Smeagol-Gollum
14-01-2005, 23:12
Iraq biggest base for terrorists: CIA
Chaotic post-war Iraq has become the world's biggest training ground for the next generation of "professionalised" terrorists, says a CIA report.
Awash with weapons and politically unstable, Iraq has replaced Afghanistan as the country of choice for al-Qaeda and related terrorists to train, the document said.
Iraq provides terrorists with "a training ground, a recruitment ground, the opportunity for enhancing technical skills", said the report by the National Intelligence Council, the CIA director's think tank.
"There is even, under the best scenario, over time, the likelihood that some of the jihadists who are not killed there will, in a sense, go home, wherever home is, and will therefore disperse to various other countries," wrote David Low, the national intelligence officer for transnational threats.
The report, titled Mapping the Global Future, was based on a year-long analysis, including interviews with 1,000 US and foreign experts.
President George Bush has called Iraq the "central front" in the war on terrorism.
But critics argue that the terrorists arrived in Iraq after the US-led invasion.
There is no evidence that ousted dictator Saddam Hussein was ever linked to Osama bin Laden.
According to the report, seen by the Washington Post, hundreds of foreign terrorists flooded into Iraq across its unprotected borders soon after the invasion.

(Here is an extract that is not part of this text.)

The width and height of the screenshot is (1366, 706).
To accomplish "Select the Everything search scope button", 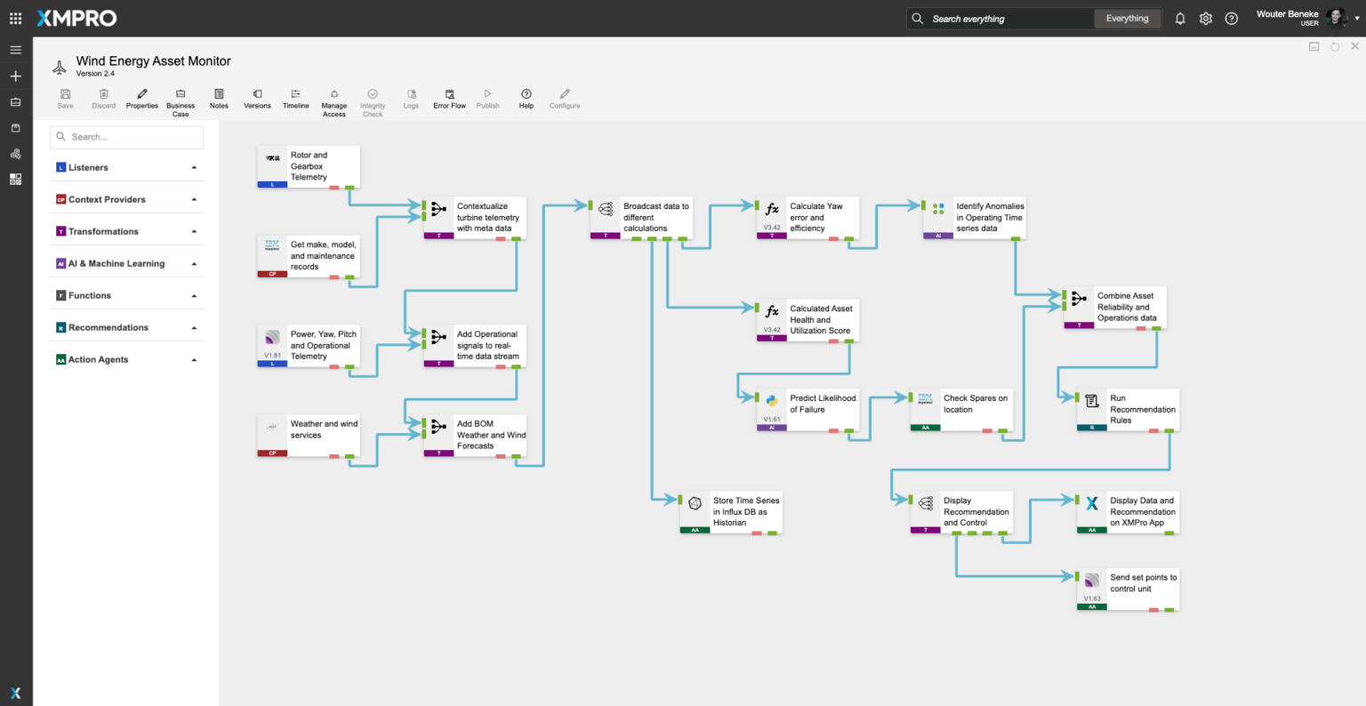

There, they found tonnes of unguarded weapons which they are now using against US troops.
Some of the foreign terrorists have formed loose alliances with Saddam loyalists and other insurgents.
"The al-Qaeda membership that was distinguished by having trained in Afghanistan will gradually dissipate, to be replaced in part by the dispersion of the experienced survivors of the conflict in Iraq," the report says.
It warns that the Iraq conflict had joined a list of other conflicts - including the Israeli-Palestinian stalemate, and independence movements in Chechnya and Kashmir - that had boosted support for radical Islam around the world.
The report also predicts that al-Qaeda will no longer be the top global terror threat by 2020.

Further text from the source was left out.